LE “MILLIARD D’IBOUNDJI”
Le scandale dit du “milliard d’Iboundji” continue de faire des vagues dans la province de l’Ogooué-Lolo. Mardi dernier, trois personnes, dont le délégué spécial d’Iboundji, Jean-Claude Pango, ainsi que deux responsables de la société adjudicataire, Olivier Moudiango Mbongui et Régis Dikolangoye, ont été entendues au parquet de Koula-Moutou. Une audition qui a mis la puce à l’oreille à plus d’un sur la gestion des fonds destinés au développement local.
Selon des sources proches du dossier, plus de 80 % de l’enveloppe allouée, près d’un milliard de francs, auraient déjà été décaissés. Pourtant, sur le terrain, les chantiers tournent en rond. L’Hôtel de Ville reste une chimère, la réhabilitation de la préfecture et des écoles piétine, tandis que l’éclairage public et l’adduction d’eau potable ne sont que partiellement fonctionnels. Les ouvriers, eux, se retrouvent dans de sales draps, impayés depuis plusieurs mois.
Pour certains observateurs, tout cela sent le roussi. L’argent, ou plutôt l’oseille, semble s’être évaporé dans les mailles d’un système où l’impunité règne. D’après une source judiciaire, l’enquête pourrait être transférée à Libreville, au tribunal spécial criminel, chargé des crimes financiers. Ce dernier aura la lourde tâche de déterrer le pot aux roses. On évoque même des rétrocommissions et des complicités. Certains pensent que des responsables auraient été de mèche pour détourner une partie des fonds.
Le délégué spécial, pris de cours lors de son interrogatoire à la DGR, aurait reconnu avoir sorti 27 millions de francs en liquide, sans pouvoir justifier clairement leur provenance. De quoi placer les protagonistes dans le collimateur de la justice. Au Gabon, le doute persiste. Ce scandale connaîtra-t-il un vrai dénouement, ou sera-t-il classé sans suite, comme tant d’autres.

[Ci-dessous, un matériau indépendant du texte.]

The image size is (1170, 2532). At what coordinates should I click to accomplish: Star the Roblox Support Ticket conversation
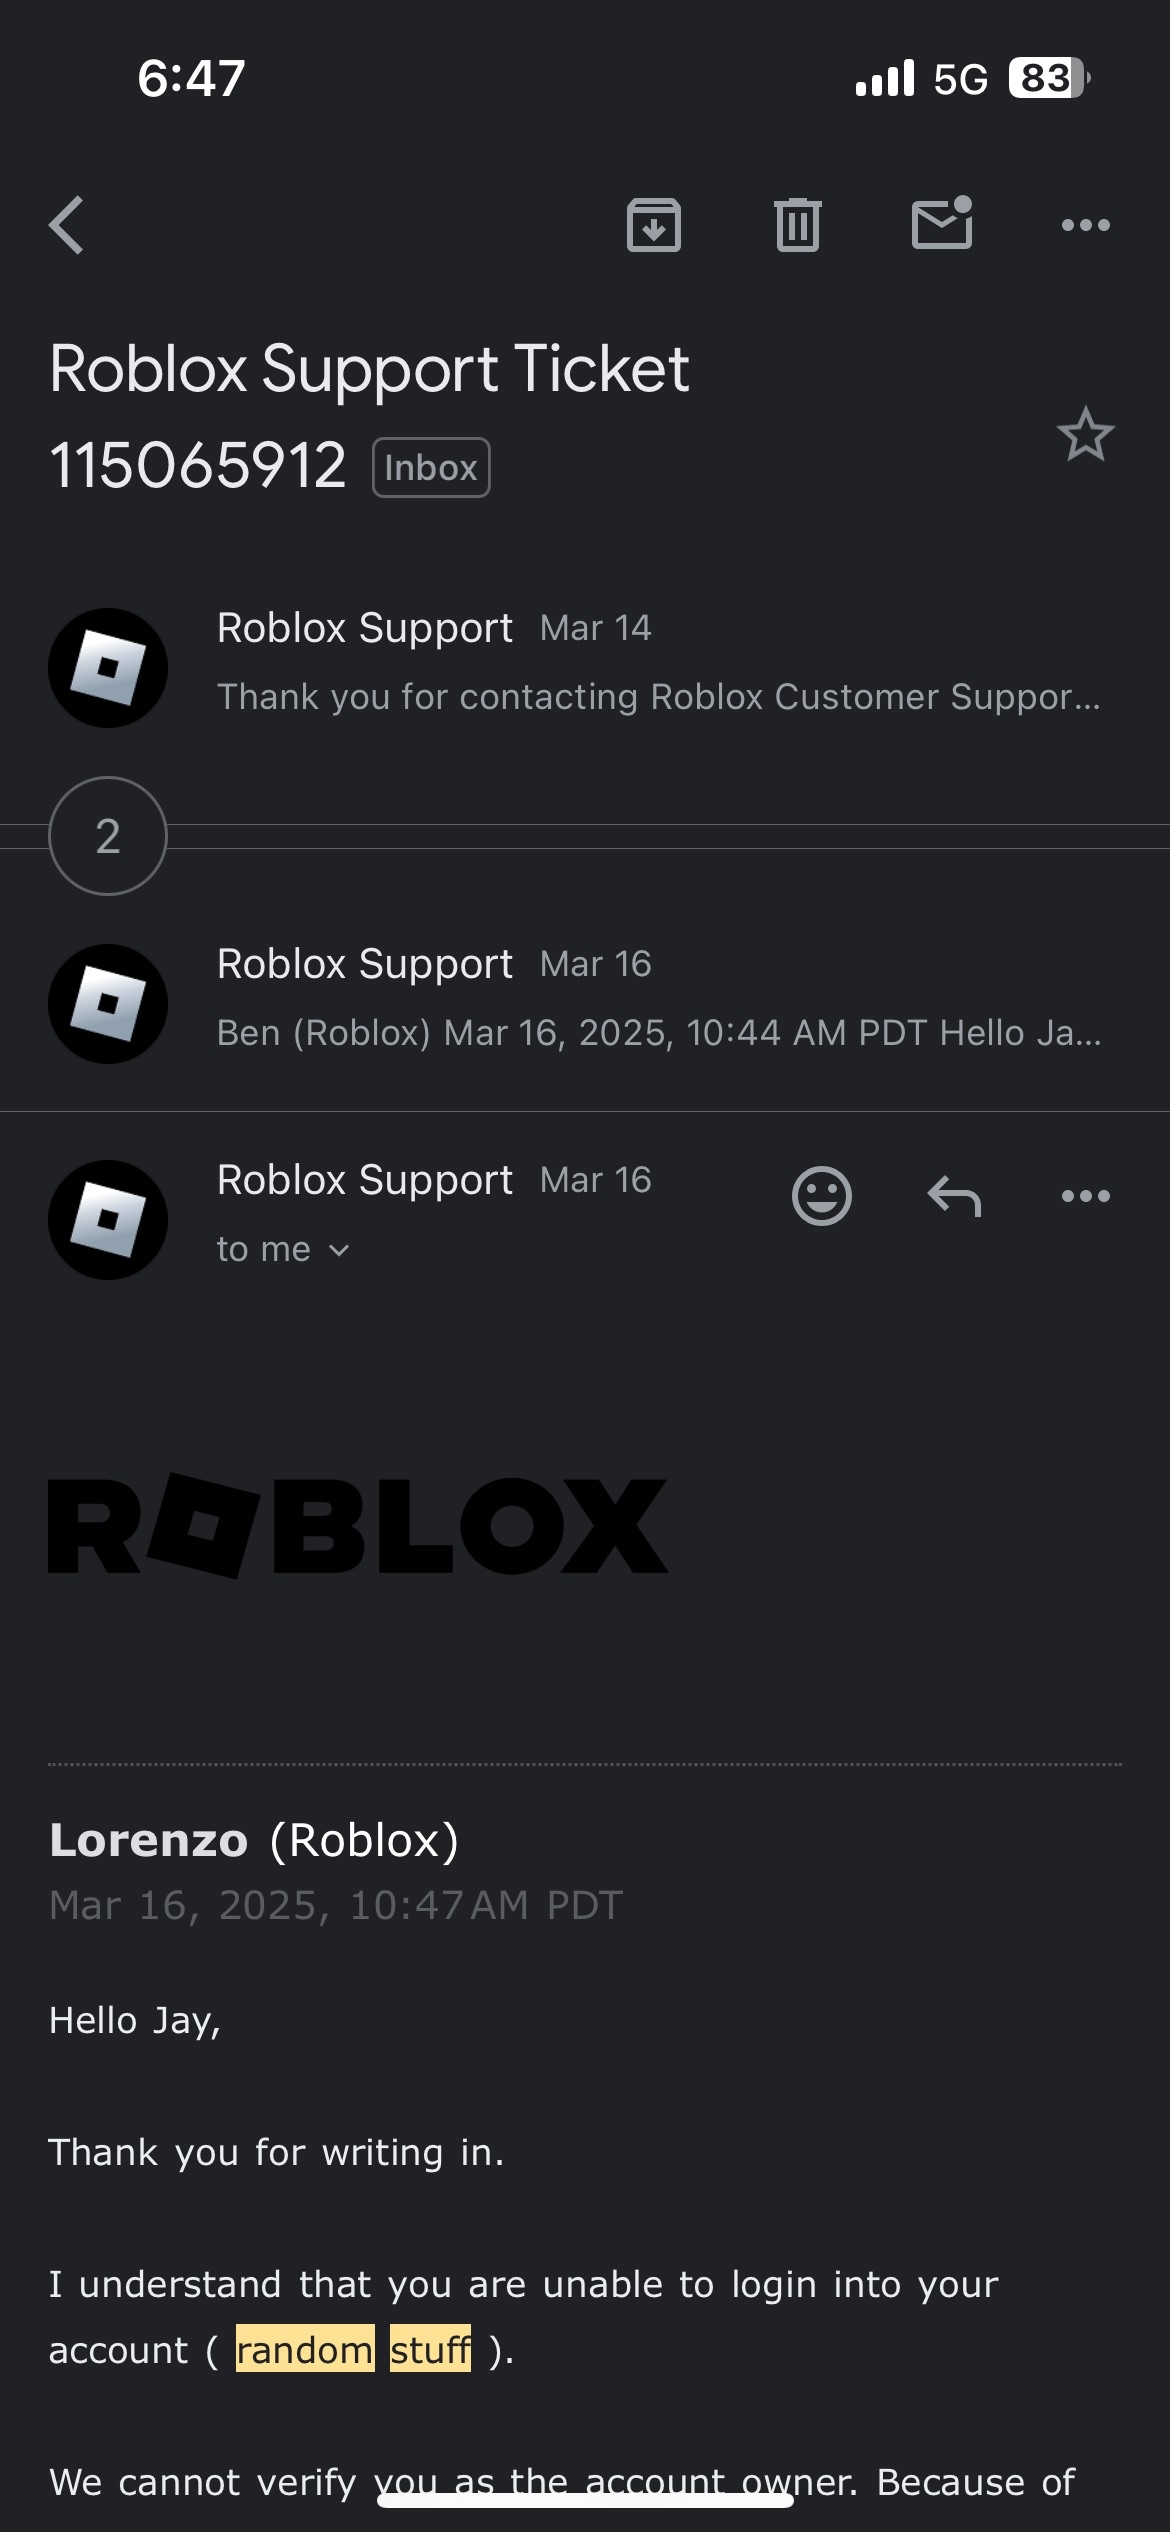pyautogui.click(x=1085, y=435)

“Pour moi, cette affaire du “milliard d’Iboundji” sent mauvais. Il faut fouiller les comptes bancaires, examiner les contrats et vérifier à quoi ont réellement servi les 80 % d’argent déjà dépensés. Je chercherais aussi à savoir qui a touché quoi et pourquoi les chantiers se sont arrêtés. Les documents de paiement, les factures et les retraits doivent être comparés aux travaux sur le terrain. La piste des rétrocommissions est à creuser. Si tout cela est vrai, certains risquent bien de finir derrière les barreaux"
commente un habitué des enquêtes.
Pendant ce temps, un responsable de Koula-Moutou tente tant bien que mal de “tourner la page” en remettant l’eau et la lumière dans la ville. Mais pour beaucoup, il ne s’agit que d’une manœuvre de dernière minute, une navette pour calmer les esprits. À Iboundji, les habitants, menés en bateau depuis trop longtemps, espèrent que cette fois qu’aucune entorse ne viendra entacher la vérité, rapporte par ailleurs l'Union.